While many semantic analysis methods for text information exist, the vast majority of current data is of a multimedia nature, which makes the extraction of meaningful knowledge a whole different story. In particular, the case of music is of key importance, given humankind’s widespread appetite for such art. Among the various characteristics of a musical piece, tempo is fundamental; however, finding a good tempo extraction algorithm has been an elusive goal for almost 20 years due to the subtle timing variations of this parameter.

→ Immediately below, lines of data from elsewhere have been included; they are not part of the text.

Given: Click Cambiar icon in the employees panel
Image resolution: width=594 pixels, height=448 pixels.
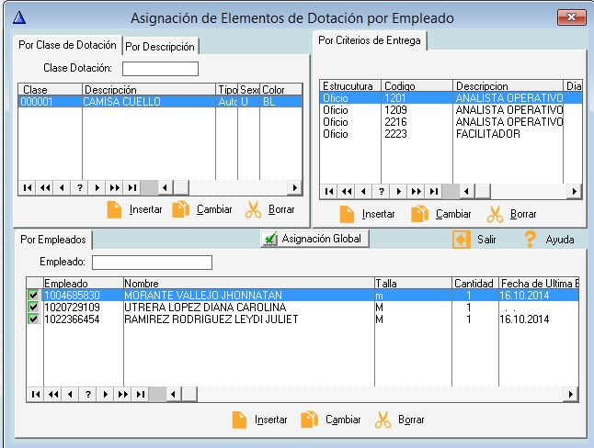Looking at the screenshot, I should click(308, 420).
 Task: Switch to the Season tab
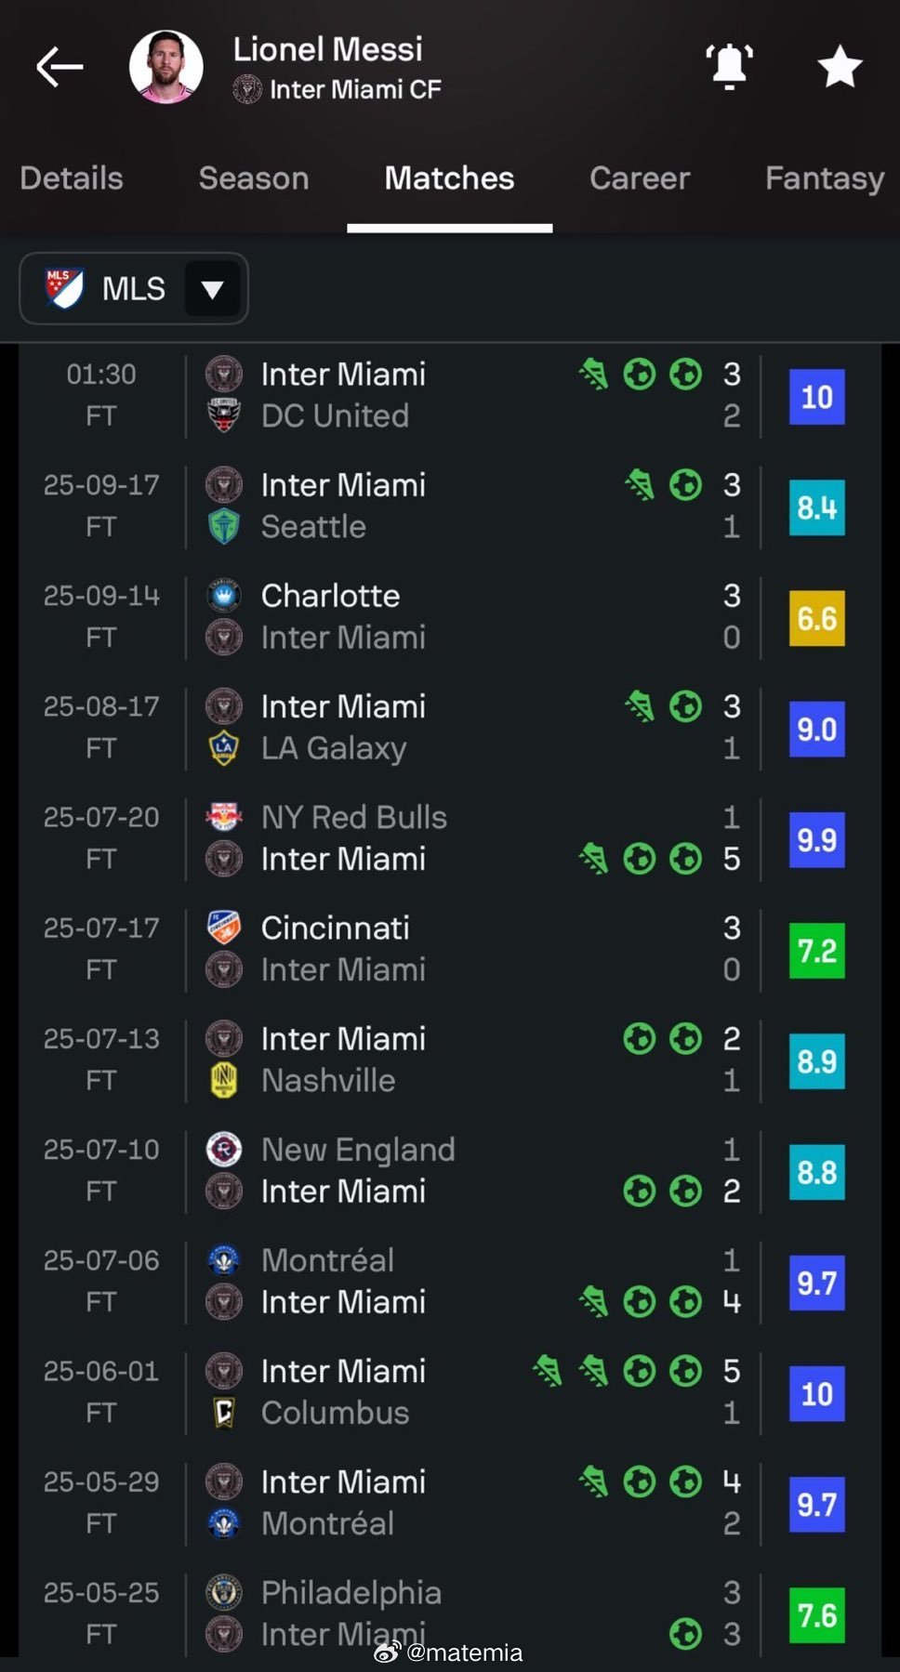coord(254,178)
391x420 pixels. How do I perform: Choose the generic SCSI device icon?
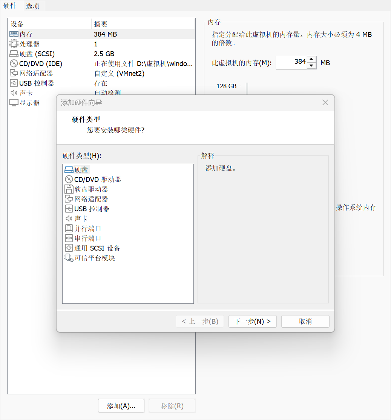point(69,248)
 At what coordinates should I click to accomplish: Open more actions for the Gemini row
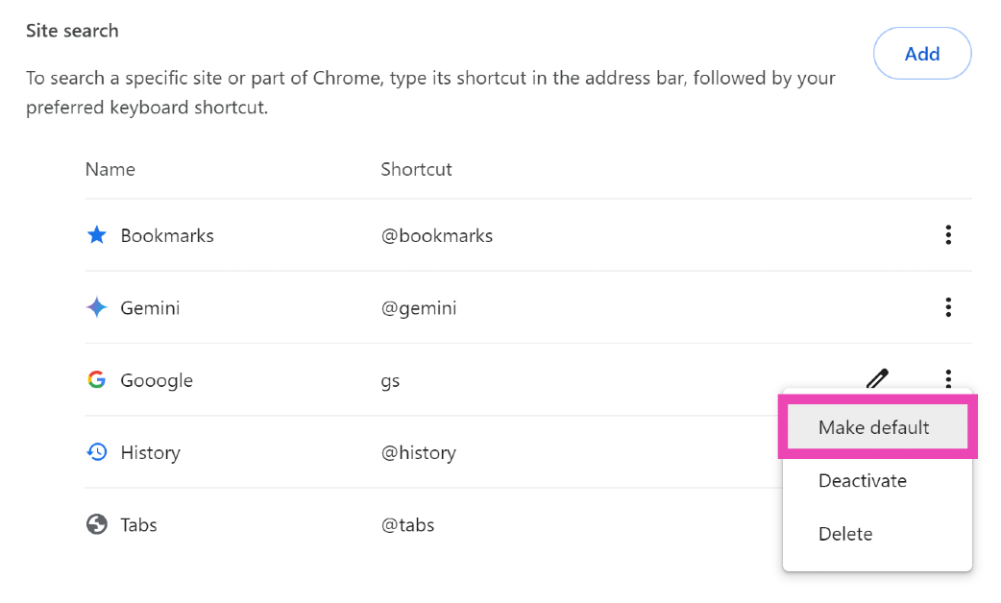click(948, 307)
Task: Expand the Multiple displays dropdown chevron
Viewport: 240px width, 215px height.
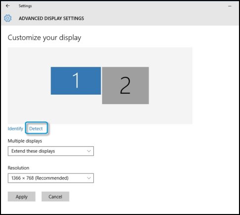Action: point(89,151)
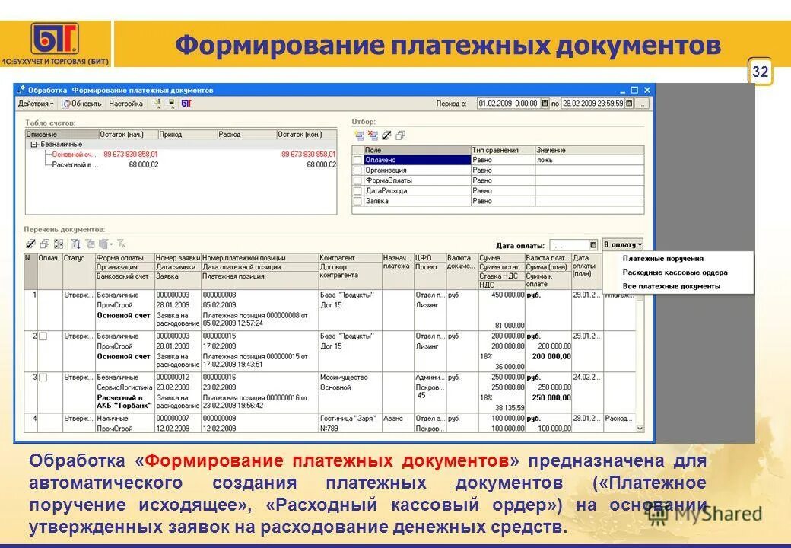Screen dimensions: 791x548
Task: Click the pencil edit icon above Перечень документов
Action: [x=29, y=244]
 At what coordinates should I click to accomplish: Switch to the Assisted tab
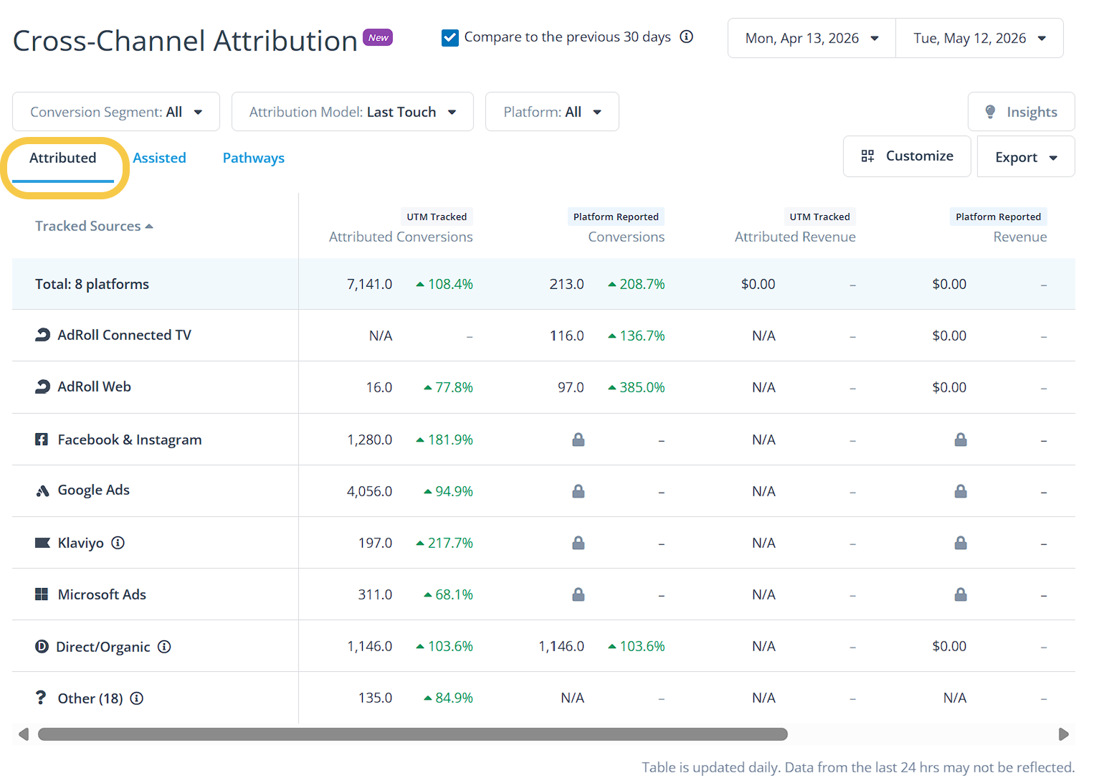pyautogui.click(x=159, y=158)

To analyze time-varying signals, one often encodes them using a frequency-based representation, be it cosine functions for the fast Fourier transform (FFT) or wavelets for the various types of wavelet transforms. The approach advocated by the authors uses a variant of the empirical mode decomposition method (EMD), which uses intrinsic--that is, signal-specific--mode functions (IMFs) as the basis for hierarchical decomposition. IMFs are computed from the signal and can be seen as time-scaled, mono-component signals or modes that yield the original signal when summed. To ensure this single-mode property, an enhanced EMD method computes averaged IMFs over signals artificially mixed with white noise. From these components, an estimation of tempo is determined using a selection of the peaks of the autocorrelation function for each IMF.
Preliminary experiments show that this interesting approach is competitive with existing techniques, thus making this paper required reading for researchers in the music analysis field.